One evening it just worked!

Through her book "That's just me!", He continues, he understood some behaviors and characters in the first place. "I am, maybe I noticed, more introverted." He always asked himself: Why do some people talk so much? Doesn't that make an effort? Until he understood from the guide how extroverts tick. "While I fill up with energy in silence, extroverted characters charge their batteries in interaction with others." Holger Sorg looks at his wife. "Steffi is such a person. And at the same time, she has the gift of being sensitive to other characters."

"It sounds like you fell in love because of that!" "Wouldn't that be a good reason?" "A woman wants to hear: because she is so stunning." Holger Sorg frowns. At this point he saves a compliment. Nobody can say exactly what suddenly flipped the switch. On a December evening in 2010, he picks up his best friend for a party. "I was very comfortable with myself at that time." His career was going ahead, he had started his own business as a consultant. He went running several times a week, practicing stick fighting. "I thought I was fine." Maybe Stefanie Stahl sensed this and it changed her view of the long-time friend, at least she suspects it afterwards. Her mother was visiting that evening. And said impartially: "But you are a great couple." I fell in love that evening, says Stefanie Stahl. "I guess I finally got over my prey scheme."

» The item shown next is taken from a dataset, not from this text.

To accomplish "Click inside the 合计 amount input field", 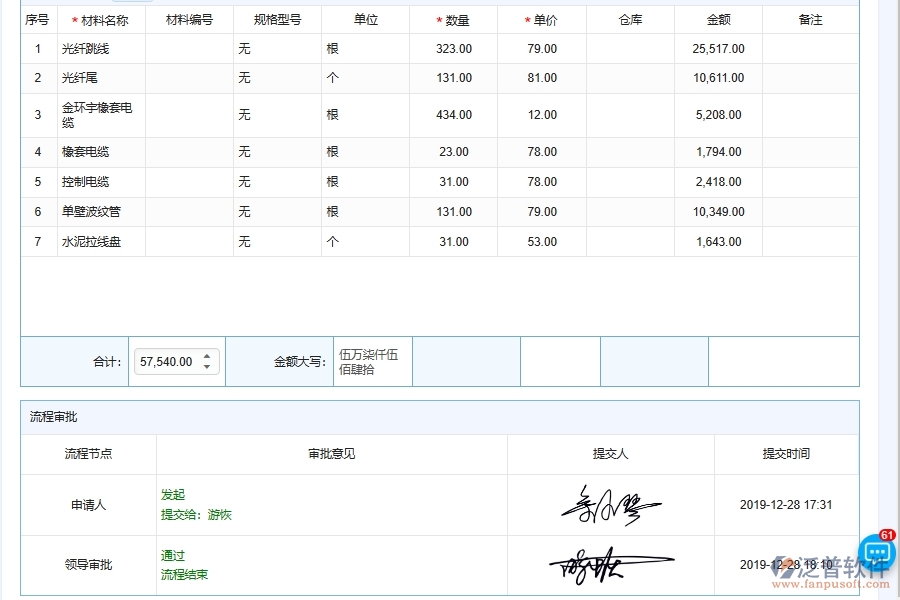I will (x=165, y=361).

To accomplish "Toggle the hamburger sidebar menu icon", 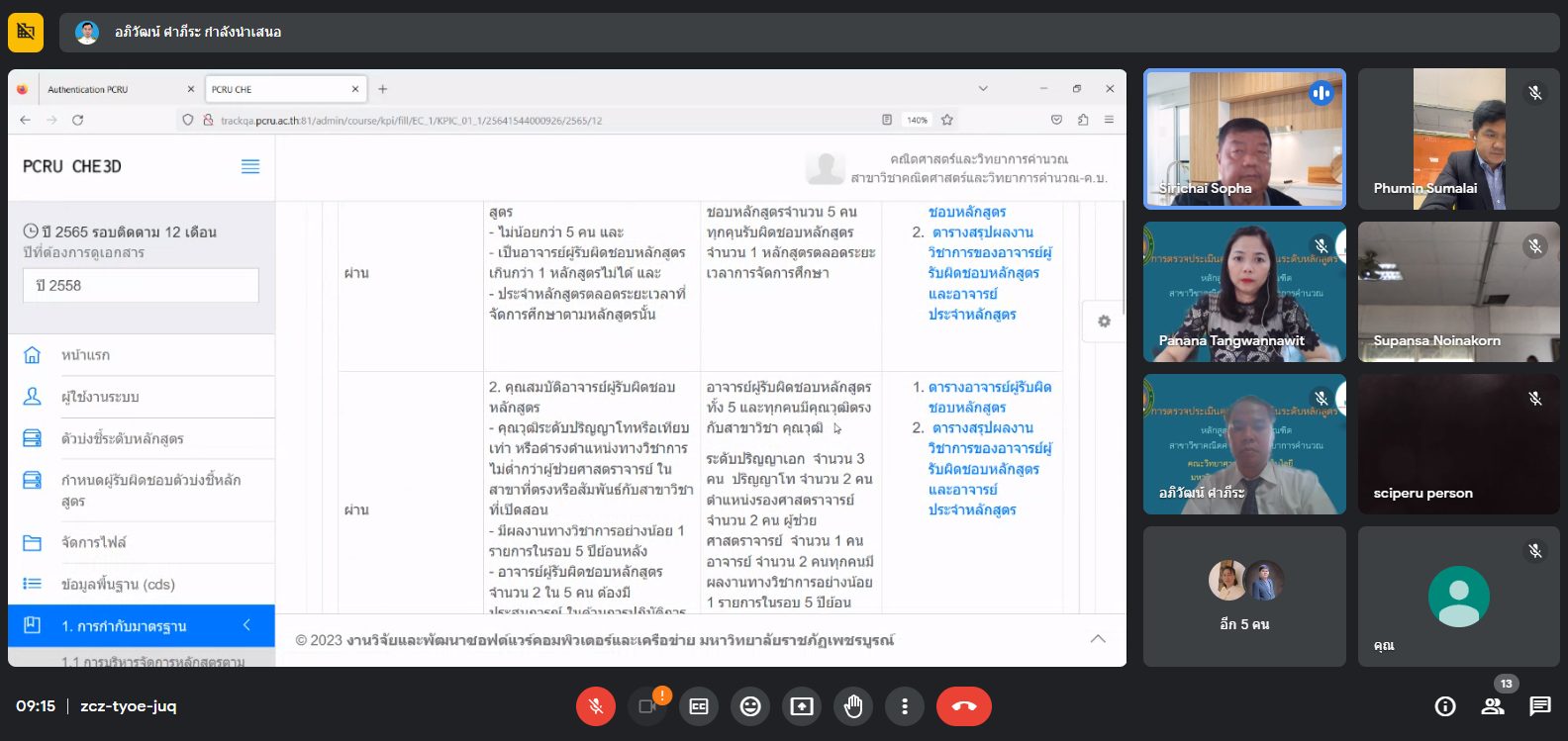I will click(x=250, y=166).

You shouldn't project too much into the others

So the friends are suddenly a couple. And yet everything is different than the two know it from previous relationships. Stefanie Stahl is actually a skeptic of falling in love. "This hormone high is no good advice," she says. Your own projections on the others would play a much too big role to realistically recognize whether the other person can make you happy. It was different with Holger. "We were very much in love, but there was no phase of self-portrayal. And no uncertainties at all. We already knew each other without any masks, completely without make-up – even in the literal sense."

He moves in with her shortly after the first kiss. A year later, he makes her an application, and they marry in 2012. "My persistence has paid off," he says. "From a professional point of view, however, I have to say that in love you rarely reach your goal with an extremely long breath," she says. "Statistically speaking, that's rather unlikely." They both laugh. It sounds relieved.

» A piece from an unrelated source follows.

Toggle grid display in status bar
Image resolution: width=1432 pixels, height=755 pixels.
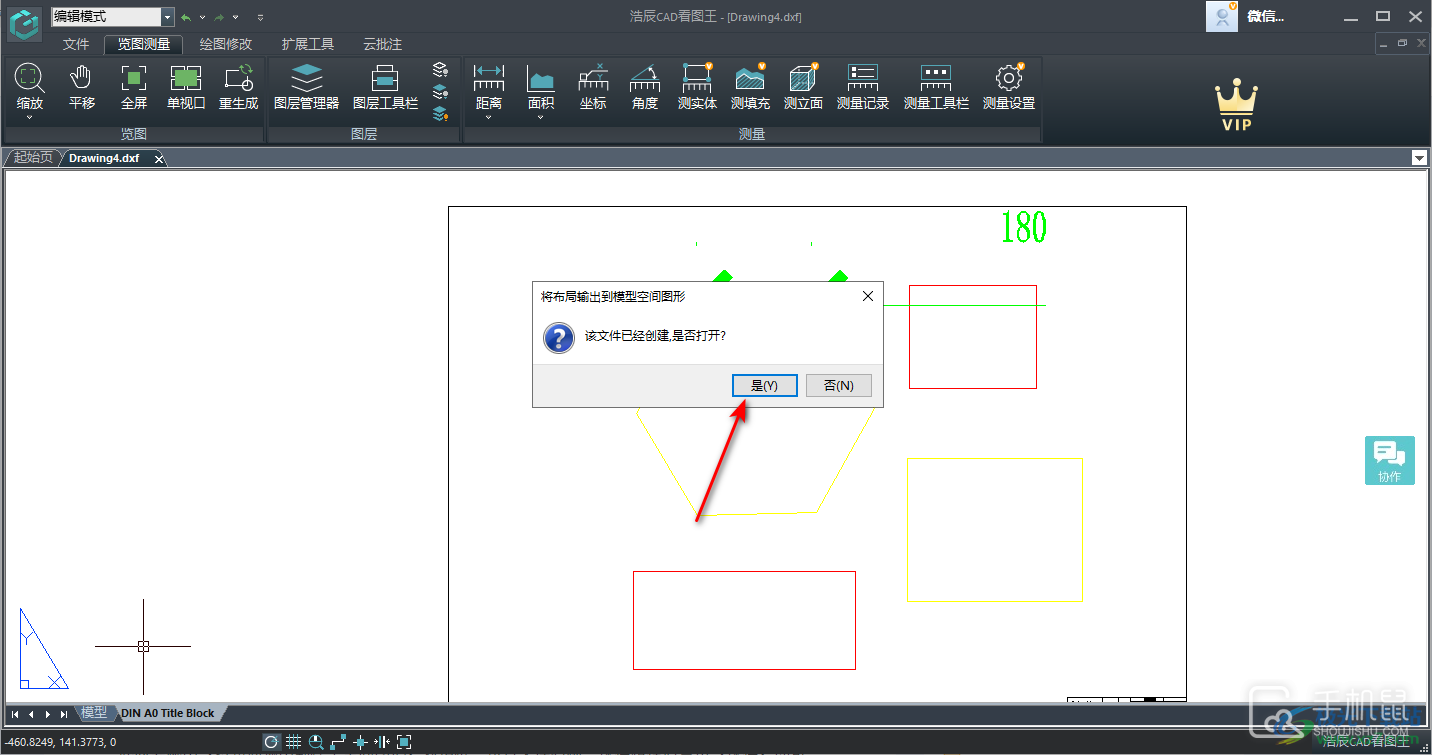pyautogui.click(x=293, y=742)
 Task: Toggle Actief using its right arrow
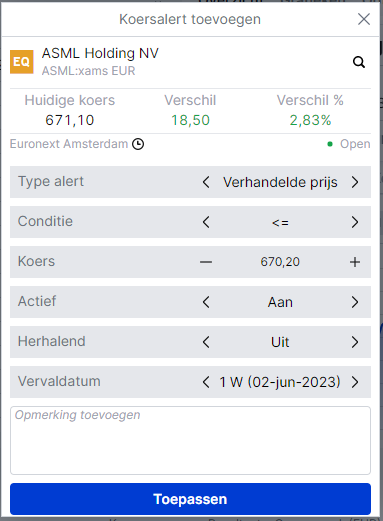[x=355, y=302]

In the meantime, Holger Sorg has given up his previous job and works in the "Stahl company", which employs five other employees in addition to the two. A decision out of love. Since Stefanie Stahl published the bestseller "The child in you must find a home" in 2015, she has been much rarer in her psychotherapeutic practice in Trier. Several times a month, she travels to readings and lectures, she has to go to her publishing house in Munich, gives interviews and has shooting dates for her online seminars. In addition, she is currently producing a new psychological coaching magazine.

I feel in good hands. I have finally arrived

At first she drove alone, from time to time Holger took time off to accompany her. But his vacation days were limited, and so both of them soon had the feeling that we could actually work great together and be out and about together more often. In addition, she urgently needed a computer scientist to expand her online presence. At some point Stefanie Stahl asked her husband if he wanted to join her. "He is my technical business partner. I am the innovator and figurehead of our company." This is often misinterpreted from the outside. A journalist once described Holger Sorg as a "friendly, unobtrusive late forties". "I was sketched like a diva holding a lap dog," she says, rolling her eyes. "Not so nice," says Holger Sorg, shrugging his shoulders in the typical stoic way. "But above all, it's amazing when such a comment on an equal relationship comes from a woman."

His phone rings, he goes outside. Stefanie Stahl looks after him. Sometimes, when she goes for a walk, she says, she makes sure that her husband notices other, beautiful, maybe younger women. After all, you see yourself too. But she has never seen Holger watching. "I feel safe. I have finally arrived."